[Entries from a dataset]
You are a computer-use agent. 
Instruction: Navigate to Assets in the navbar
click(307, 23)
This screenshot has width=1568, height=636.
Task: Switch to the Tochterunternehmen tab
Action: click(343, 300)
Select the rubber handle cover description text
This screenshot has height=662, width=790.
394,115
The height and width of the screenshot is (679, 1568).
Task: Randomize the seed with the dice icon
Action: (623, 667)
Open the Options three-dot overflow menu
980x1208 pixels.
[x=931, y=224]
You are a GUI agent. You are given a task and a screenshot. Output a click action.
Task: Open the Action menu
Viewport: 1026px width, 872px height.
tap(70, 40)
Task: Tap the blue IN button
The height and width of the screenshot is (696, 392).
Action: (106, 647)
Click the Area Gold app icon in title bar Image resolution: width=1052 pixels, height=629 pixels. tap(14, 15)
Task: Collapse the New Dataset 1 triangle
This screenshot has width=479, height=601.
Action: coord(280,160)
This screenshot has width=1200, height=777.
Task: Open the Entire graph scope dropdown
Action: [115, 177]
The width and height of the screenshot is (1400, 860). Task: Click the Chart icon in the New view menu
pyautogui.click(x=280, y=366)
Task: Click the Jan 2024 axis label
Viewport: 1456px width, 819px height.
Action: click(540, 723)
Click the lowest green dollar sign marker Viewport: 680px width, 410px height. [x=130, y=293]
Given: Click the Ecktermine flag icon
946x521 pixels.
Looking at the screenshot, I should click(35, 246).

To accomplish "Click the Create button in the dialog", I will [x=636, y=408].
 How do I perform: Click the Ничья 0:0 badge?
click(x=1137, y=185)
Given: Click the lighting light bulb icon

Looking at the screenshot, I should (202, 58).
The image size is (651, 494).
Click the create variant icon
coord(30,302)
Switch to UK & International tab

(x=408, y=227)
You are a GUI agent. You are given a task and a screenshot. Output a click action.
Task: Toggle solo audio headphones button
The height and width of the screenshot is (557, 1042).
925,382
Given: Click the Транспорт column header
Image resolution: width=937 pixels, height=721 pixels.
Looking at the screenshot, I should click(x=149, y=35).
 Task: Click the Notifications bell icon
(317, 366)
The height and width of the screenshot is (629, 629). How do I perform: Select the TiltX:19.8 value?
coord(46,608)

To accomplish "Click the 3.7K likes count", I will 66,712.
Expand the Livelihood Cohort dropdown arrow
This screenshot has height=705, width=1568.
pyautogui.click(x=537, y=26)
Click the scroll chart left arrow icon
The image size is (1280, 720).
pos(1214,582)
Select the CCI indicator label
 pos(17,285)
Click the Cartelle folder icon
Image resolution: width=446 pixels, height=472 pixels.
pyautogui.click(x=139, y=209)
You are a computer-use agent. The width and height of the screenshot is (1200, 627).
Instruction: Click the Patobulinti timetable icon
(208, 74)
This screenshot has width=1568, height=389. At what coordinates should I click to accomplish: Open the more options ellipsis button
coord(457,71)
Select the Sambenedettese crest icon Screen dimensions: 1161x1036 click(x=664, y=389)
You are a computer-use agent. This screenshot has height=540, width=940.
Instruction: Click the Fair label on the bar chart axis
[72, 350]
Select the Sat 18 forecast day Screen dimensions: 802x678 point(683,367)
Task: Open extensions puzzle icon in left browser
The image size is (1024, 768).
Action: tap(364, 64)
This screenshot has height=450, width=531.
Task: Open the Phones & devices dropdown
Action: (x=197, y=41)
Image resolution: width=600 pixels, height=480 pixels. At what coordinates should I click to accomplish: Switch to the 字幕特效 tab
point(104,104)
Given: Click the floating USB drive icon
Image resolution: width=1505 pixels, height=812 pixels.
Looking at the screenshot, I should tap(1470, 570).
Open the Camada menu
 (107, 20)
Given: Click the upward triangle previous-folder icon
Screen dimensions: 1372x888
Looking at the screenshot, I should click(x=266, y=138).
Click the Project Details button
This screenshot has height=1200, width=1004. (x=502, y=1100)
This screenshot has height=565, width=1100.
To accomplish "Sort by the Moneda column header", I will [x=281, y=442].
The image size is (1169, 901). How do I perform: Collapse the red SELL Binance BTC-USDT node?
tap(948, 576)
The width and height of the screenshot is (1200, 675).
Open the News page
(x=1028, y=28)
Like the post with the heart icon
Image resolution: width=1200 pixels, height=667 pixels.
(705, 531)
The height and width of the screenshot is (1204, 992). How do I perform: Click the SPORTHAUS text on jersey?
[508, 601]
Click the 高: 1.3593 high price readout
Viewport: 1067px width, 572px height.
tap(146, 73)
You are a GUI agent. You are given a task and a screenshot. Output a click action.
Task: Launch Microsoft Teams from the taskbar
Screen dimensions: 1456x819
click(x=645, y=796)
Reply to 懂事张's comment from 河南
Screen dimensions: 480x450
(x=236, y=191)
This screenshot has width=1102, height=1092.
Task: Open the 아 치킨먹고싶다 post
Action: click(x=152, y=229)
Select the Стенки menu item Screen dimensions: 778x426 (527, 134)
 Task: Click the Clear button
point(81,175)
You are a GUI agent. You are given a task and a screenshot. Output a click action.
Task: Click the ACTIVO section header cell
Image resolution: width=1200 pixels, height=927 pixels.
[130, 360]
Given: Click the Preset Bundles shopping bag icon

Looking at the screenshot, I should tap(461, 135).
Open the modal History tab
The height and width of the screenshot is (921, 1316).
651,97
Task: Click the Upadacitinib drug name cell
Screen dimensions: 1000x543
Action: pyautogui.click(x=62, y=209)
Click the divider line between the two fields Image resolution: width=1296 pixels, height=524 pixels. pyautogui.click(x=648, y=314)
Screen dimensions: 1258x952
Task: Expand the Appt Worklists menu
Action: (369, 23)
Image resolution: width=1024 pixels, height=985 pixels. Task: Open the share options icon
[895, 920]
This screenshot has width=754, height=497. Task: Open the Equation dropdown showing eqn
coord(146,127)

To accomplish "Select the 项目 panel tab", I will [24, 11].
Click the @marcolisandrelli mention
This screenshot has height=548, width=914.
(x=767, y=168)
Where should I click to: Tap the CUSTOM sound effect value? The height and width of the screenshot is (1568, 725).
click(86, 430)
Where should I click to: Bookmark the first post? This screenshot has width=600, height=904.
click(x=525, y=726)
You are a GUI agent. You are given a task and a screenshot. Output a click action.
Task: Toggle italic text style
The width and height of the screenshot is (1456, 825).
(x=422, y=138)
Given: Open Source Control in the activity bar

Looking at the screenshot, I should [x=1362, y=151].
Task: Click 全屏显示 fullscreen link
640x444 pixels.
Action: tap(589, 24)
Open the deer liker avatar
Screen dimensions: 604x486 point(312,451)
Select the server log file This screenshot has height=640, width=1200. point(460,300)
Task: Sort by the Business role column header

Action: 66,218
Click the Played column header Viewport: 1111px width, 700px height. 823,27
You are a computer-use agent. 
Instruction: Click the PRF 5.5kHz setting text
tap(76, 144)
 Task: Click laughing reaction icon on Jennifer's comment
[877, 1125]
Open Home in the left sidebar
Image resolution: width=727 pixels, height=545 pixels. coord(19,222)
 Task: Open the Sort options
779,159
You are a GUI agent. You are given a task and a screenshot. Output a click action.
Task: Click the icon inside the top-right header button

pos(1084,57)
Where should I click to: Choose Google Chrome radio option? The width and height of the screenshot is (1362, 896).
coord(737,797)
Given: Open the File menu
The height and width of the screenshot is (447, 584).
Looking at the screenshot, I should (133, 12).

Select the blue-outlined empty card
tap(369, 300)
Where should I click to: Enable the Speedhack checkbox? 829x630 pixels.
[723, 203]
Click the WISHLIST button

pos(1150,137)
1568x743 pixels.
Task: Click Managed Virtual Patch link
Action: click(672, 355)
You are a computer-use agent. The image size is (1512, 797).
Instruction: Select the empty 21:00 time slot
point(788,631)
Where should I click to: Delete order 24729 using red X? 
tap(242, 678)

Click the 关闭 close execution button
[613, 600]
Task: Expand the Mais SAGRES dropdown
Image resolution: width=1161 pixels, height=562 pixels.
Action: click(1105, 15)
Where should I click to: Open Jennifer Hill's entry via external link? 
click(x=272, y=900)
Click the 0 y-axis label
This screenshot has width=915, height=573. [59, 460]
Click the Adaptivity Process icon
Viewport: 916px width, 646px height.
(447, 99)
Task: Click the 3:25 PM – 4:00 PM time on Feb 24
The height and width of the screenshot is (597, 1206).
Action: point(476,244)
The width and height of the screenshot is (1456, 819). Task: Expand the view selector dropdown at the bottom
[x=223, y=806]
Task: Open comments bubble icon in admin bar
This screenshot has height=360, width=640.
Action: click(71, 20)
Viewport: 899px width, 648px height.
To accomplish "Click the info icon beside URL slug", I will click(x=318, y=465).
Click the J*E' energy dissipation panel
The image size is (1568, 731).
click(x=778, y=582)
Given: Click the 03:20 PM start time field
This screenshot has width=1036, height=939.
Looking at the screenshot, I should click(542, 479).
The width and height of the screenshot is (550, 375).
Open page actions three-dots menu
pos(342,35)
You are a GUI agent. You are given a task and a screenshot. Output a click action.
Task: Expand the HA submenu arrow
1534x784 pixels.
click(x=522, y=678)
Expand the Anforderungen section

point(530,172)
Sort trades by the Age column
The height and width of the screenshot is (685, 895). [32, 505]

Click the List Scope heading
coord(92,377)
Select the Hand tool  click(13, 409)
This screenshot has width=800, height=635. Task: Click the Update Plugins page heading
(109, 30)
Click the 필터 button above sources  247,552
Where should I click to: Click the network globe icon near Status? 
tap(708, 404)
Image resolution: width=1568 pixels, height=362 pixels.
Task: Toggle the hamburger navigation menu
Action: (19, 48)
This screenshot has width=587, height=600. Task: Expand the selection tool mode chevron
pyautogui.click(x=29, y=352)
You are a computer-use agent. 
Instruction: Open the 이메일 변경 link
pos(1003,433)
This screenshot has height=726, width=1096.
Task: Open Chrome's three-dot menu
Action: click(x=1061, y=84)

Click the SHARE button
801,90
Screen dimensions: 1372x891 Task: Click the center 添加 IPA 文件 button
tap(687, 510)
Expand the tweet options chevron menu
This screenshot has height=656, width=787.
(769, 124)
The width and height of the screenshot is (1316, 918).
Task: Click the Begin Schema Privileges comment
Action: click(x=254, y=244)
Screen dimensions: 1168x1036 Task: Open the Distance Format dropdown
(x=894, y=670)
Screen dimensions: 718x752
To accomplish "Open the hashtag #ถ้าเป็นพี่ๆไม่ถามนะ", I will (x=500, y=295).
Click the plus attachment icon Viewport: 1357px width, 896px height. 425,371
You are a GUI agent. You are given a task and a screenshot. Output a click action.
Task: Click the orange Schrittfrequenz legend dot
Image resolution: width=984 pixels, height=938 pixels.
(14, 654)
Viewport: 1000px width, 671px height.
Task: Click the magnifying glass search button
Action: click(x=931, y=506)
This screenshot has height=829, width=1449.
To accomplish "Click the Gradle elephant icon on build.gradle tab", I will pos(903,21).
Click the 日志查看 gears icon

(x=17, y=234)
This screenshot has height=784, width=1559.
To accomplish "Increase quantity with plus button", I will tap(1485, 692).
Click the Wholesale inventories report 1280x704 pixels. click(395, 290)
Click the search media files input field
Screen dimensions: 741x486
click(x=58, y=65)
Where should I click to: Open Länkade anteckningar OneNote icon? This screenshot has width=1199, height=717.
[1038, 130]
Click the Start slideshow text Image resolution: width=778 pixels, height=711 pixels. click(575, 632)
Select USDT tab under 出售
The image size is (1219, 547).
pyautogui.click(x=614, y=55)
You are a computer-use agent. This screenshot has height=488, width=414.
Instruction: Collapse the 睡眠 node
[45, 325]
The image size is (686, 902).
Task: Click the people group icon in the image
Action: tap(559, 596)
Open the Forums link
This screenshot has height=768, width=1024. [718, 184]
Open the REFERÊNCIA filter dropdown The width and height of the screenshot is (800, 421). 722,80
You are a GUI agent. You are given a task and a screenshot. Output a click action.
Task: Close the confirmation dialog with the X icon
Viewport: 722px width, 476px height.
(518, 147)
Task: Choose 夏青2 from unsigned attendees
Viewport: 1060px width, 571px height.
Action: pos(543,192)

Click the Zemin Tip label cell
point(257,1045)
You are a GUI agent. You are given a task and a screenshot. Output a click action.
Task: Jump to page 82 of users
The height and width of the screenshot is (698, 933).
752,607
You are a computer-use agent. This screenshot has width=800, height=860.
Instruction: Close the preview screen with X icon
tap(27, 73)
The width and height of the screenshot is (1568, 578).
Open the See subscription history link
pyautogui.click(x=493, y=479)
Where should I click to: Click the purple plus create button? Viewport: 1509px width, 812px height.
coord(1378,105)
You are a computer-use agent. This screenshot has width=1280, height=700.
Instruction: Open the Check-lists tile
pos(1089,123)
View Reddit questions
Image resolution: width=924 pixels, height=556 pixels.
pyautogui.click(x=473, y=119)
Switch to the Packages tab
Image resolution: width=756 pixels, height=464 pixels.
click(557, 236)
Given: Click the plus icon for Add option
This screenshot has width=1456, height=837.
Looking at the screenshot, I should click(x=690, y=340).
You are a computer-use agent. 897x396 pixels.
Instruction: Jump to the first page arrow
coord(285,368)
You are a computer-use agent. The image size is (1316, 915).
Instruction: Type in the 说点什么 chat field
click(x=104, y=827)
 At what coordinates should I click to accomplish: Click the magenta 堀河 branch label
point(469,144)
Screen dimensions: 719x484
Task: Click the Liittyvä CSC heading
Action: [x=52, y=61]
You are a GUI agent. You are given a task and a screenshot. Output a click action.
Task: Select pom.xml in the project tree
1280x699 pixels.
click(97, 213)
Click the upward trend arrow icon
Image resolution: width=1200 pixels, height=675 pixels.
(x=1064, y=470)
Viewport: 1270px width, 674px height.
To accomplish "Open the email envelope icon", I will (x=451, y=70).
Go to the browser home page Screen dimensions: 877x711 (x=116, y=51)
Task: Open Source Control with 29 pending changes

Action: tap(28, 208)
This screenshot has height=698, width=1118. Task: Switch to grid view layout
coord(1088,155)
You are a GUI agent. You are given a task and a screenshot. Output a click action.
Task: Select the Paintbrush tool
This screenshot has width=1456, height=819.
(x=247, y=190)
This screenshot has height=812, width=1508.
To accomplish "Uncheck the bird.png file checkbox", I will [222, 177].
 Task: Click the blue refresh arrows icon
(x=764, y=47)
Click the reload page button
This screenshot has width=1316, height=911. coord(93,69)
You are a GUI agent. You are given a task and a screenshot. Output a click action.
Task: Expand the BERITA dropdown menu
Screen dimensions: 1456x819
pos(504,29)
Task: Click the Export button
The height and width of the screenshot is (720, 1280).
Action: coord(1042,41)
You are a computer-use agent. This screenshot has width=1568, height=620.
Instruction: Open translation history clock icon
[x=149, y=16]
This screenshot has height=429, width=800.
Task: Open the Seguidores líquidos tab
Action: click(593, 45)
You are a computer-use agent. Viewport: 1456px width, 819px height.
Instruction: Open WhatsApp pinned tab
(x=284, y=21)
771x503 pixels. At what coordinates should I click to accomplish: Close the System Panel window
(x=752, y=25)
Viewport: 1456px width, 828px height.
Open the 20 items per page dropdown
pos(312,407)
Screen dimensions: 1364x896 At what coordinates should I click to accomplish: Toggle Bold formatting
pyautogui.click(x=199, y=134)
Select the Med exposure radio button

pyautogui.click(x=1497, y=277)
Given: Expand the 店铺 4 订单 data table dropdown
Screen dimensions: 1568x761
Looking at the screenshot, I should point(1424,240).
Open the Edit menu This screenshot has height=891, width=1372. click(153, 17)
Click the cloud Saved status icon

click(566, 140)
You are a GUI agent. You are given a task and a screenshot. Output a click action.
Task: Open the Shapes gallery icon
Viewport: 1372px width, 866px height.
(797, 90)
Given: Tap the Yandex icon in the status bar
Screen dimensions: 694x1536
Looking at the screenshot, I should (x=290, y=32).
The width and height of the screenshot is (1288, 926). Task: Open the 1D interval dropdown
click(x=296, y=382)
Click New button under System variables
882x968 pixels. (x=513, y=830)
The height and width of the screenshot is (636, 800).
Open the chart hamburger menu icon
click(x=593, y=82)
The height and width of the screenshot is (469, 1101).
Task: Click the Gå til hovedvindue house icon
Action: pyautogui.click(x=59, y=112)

**WHAT THIS TASK INVOLVES:** Can you pull out the lines of the material from the line with "Click the upward trend arrow icon" to the line with "Action: coord(1042,41)", reproducing each one word for word?

**FINAL RESULT:**
Click the upward trend arrow icon
Image resolution: width=1200 pixels, height=675 pixels.
(x=1064, y=470)
Viewport: 1270px width, 674px height.
To accomplish "Open the email envelope icon", I will (x=451, y=70).
Go to the browser home page Screen dimensions: 877x711 (x=116, y=51)
Task: Open Source Control with 29 pending changes

Action: tap(28, 208)
This screenshot has height=698, width=1118. Task: Switch to grid view layout
coord(1088,155)
You are a GUI agent. You are given a task and a screenshot. Output a click action.
Task: Select the Paintbrush tool
This screenshot has width=1456, height=819.
(x=247, y=190)
This screenshot has height=812, width=1508.
To accomplish "Uncheck the bird.png file checkbox", I will [222, 177].
 Task: Click the blue refresh arrows icon
(x=764, y=47)
Click the reload page button
This screenshot has width=1316, height=911. coord(93,69)
You are a GUI agent. You are given a task and a screenshot. Output a click action.
Task: Expand the BERITA dropdown menu
Screen dimensions: 1456x819
pos(504,29)
Task: Click the Export button
The height and width of the screenshot is (720, 1280).
Action: coord(1042,41)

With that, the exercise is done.